CD pathogenesis remains poorly understood but involves an inappropriate immune response toward an unbalanced gut microbiota (called dysbiosis) in predisposed hosts. The complete replacement of a dysbiotic microbiota by a "healthy" one is thus an attractive strategy. Fecal transplantation (FT) has been used with success for a long time in the context of Clostridium difficile.
Hypothesis : Fecal transplantation allow the replacement of a dysbiotic microbiota by a " healthy " one with favorable impact on CD evolution.

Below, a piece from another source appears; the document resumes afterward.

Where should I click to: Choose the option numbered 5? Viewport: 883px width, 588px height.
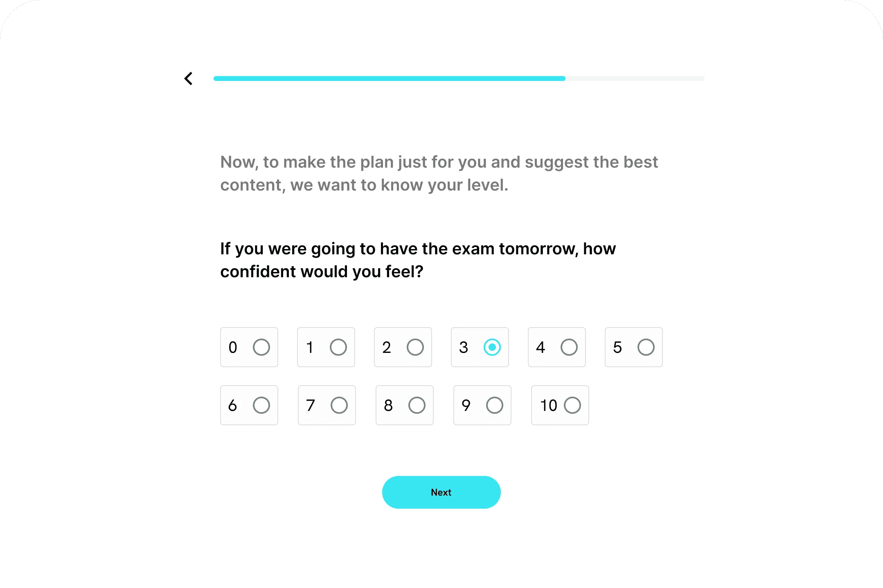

Primary endpoint : In CD patient with colonic or ileo-colonic involvement put in remission with corticosteroids, Evaluate if FT can modify a dysbiotic fecal microbiota to be closer of the one of a healthy donor.
For the Receiver :
Once corticoid-induced remission will be achieved, the patient will be included and randomised to receive either FT or sham transplantation during a colonoscopy. The patient will be evaluated at week 2, 6, 10, 14, 18 and 24. At week 6, a colonoscopy will be performed.
For the Donor :
Donors will be recruited by poster advertising. When a receiver will be included, 3 donors will be contacted to attend an inclusion visit including physical examination as well as blood and stool screening for pathogen. The 3 donors will then come the day of the FT to donate their stool.
|Study Type :||Interventional (Clinical Trial)|
|Actual Enrollment :||24 participants|
|Intervention Model:||Parallel Assignment|
|Official Title:||Impact of Fecal transPlantAtion on MiCrobotia and hosT in Crohn's Disease|
|Study Start Date :||May 2014|
|Actual Primary Completion Date :||April 25, 2017|
|Actual Study Completion Date :||August 30, 2017|
Experimental: Fecal Transplantation
patients receiving the fecal transplant (fecal microbiota from a healthy donor)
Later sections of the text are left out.